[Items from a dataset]
┄┄┄┄┄┄┄┄┄┄┄┄┄┄┄┄┄┄┄┄
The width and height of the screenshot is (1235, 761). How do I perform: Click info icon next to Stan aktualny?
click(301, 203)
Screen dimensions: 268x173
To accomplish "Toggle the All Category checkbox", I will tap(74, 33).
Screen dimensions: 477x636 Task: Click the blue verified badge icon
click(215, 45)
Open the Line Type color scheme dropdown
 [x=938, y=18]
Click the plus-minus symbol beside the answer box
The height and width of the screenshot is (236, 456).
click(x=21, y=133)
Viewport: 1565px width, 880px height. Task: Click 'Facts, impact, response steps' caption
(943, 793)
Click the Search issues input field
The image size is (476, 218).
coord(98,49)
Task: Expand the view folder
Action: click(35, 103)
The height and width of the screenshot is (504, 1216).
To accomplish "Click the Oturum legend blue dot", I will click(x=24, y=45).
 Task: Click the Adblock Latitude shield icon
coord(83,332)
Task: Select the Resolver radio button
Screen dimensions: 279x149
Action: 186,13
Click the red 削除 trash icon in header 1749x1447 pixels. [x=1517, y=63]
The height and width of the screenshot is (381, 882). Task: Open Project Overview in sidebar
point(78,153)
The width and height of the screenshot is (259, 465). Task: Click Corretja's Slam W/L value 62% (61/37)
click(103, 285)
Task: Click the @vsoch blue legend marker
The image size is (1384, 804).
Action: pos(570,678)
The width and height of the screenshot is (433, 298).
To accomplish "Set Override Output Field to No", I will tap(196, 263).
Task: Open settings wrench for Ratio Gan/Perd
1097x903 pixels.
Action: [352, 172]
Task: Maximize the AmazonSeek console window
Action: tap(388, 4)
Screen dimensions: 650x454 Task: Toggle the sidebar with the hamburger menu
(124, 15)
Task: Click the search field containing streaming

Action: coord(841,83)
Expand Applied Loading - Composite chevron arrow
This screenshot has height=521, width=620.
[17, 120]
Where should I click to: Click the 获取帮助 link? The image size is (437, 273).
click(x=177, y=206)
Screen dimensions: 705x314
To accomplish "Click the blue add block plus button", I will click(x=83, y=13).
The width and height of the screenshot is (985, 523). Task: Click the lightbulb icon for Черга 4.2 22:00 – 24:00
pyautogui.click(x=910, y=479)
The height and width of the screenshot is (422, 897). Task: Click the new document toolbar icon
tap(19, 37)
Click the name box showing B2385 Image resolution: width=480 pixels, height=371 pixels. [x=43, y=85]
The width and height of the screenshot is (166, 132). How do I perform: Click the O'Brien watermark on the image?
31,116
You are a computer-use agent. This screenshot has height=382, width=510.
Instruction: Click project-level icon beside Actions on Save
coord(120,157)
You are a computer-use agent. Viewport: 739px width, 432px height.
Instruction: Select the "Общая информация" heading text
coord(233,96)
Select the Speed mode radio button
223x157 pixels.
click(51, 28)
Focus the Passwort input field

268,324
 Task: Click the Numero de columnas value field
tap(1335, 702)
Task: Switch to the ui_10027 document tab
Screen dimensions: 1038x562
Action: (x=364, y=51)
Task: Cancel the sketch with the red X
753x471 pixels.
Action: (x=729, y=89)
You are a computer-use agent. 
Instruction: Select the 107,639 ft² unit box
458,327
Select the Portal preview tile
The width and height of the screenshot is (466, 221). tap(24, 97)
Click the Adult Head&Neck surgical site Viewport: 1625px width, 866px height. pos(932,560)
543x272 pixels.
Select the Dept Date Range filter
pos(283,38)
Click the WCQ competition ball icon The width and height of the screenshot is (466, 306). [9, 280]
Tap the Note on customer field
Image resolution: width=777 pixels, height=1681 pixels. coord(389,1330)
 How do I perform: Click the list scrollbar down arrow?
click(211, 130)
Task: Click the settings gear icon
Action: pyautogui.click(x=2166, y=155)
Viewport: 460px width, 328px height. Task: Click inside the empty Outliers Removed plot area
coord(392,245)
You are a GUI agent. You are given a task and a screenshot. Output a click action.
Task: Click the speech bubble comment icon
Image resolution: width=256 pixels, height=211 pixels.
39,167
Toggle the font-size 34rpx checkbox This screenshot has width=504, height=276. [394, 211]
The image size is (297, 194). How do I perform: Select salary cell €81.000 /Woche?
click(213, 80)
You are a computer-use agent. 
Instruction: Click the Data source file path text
┄┄┄┄┄┄┄┄┄┄┄┄┄┄┄┄┄┄┄┄
→ Required action
In the data above, start at the line that has "Task: Click the Adblock Latitude shield icon", stop after the line that has "Click the red", and print every line in between exactly as it stands.

→ Result
 Task: Click the Adblock Latitude shield icon
coord(83,332)
Task: Select the Resolver radio button
Screen dimensions: 279x149
Action: 186,13
Click the red 削除 trash icon in header 1749x1447 pixels. [x=1517, y=63]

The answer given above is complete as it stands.